What will this look like?


By the time students leave Gartree High School they will:

  • Have an excellent knowledge of significant places at a range of scales.

  • Have an excellent understanding of the ways in which places are interdependent and interconnected and how much human and physical environments are interrelated.

  • Have an extensive base of geographical knowledge and vocabulary that can be used accurately.

  • Be fluent in complex, geographical enquiry and the ability to apply questioning skills.

  • Have the ability to reach clear conclusions and develop a reasoned argument to explain findings.

  • Have significant levels of originality, imagination or creativity as shown in interpretations and representations of the subject matter.

  • Be highly developed in geographical skills and techniques of description, explanation, data presentation, interpretation, analysis, evaluation, map-reading, problem-solving and fieldwork.

  • Developed the students’ written skills along with clear graphical, cartographical techniques so that they are literate and numerate in their communication of geography.

  • Have an enthusiasm for the subject and a curiosity and interest in global matters affecting the world today.

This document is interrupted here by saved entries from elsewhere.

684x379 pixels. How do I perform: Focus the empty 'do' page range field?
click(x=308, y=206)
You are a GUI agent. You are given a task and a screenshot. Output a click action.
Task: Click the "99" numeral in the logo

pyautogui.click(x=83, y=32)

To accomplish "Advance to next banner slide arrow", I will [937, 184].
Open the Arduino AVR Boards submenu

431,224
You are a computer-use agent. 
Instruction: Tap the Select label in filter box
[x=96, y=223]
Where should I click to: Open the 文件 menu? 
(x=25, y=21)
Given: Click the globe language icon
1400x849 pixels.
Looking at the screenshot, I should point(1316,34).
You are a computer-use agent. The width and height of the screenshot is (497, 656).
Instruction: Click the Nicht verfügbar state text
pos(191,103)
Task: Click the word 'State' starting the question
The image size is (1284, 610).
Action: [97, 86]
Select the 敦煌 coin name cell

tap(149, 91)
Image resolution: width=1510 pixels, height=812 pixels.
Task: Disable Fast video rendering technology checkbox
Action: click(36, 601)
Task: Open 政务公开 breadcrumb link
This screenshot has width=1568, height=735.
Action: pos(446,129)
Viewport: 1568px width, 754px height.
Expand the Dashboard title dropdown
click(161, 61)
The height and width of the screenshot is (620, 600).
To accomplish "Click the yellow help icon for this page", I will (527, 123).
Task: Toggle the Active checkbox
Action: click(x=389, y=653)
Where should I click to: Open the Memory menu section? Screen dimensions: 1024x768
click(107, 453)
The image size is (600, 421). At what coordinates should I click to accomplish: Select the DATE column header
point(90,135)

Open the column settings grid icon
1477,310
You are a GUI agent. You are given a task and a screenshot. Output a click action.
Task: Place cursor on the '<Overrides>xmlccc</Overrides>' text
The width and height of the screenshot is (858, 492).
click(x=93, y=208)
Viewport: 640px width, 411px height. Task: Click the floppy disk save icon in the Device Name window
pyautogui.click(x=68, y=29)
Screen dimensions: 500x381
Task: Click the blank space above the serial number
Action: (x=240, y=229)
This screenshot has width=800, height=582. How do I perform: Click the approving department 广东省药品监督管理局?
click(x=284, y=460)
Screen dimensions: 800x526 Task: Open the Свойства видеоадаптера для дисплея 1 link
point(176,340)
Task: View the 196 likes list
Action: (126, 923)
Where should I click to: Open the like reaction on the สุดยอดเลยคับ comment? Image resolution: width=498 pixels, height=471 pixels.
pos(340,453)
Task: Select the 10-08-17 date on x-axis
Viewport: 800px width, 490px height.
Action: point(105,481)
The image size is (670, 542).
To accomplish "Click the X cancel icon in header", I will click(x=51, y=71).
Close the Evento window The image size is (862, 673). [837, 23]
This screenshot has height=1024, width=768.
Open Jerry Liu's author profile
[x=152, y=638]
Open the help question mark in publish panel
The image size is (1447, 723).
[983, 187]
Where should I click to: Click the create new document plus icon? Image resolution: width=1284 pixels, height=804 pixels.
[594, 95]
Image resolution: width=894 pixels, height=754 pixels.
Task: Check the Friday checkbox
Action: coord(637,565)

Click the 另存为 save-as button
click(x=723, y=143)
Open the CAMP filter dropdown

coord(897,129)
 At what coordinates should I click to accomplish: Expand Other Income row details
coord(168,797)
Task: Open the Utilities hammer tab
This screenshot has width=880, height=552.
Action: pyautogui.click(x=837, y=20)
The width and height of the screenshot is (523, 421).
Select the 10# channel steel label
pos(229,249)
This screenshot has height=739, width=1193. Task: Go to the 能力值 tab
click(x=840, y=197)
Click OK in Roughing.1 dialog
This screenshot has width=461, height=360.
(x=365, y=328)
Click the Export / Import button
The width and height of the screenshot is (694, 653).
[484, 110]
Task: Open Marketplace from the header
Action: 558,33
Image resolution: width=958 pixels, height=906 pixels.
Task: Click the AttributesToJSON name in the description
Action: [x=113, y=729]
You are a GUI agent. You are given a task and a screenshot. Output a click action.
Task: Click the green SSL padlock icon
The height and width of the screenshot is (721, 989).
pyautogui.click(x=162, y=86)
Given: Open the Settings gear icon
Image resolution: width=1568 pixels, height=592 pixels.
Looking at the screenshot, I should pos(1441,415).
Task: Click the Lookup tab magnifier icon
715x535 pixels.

  • Have the ability to express well-balanced opinions, rooted in very good knowledge and understanding about current and contemporary issues in society and the environment


The Humanities Department measure the impact of our curriculum through the following methods:

  • Assessing students’ knowledge, understanding and skills through modular tests and extended pieces of writing.

  • Termly data snap shots of student attainment are carried out.

  • Student discussions and verbal feedback about student learning.

  • Questioning of students in lessons to ascertain level of competence and grasp of the key concepts and ideas.

  • Interviewing the students about their learning and experience in lessons (Student Voice).

  • Exercise book scrutinies/inspections by the Head of Department to check the standard of classwork produced.

  • Learning walks and lesson observations are regularly taken by the Head of Department and senior leadership of the school to gauge the climate of learning and quality of teaching and learning.

  • Moderation staff meetings are held where student’s exercise books and assessments are scrutinised and there is the opportunity for a dialogue between teachers to understand their class’s work.

  • Annual reporting of standards across the curriculum.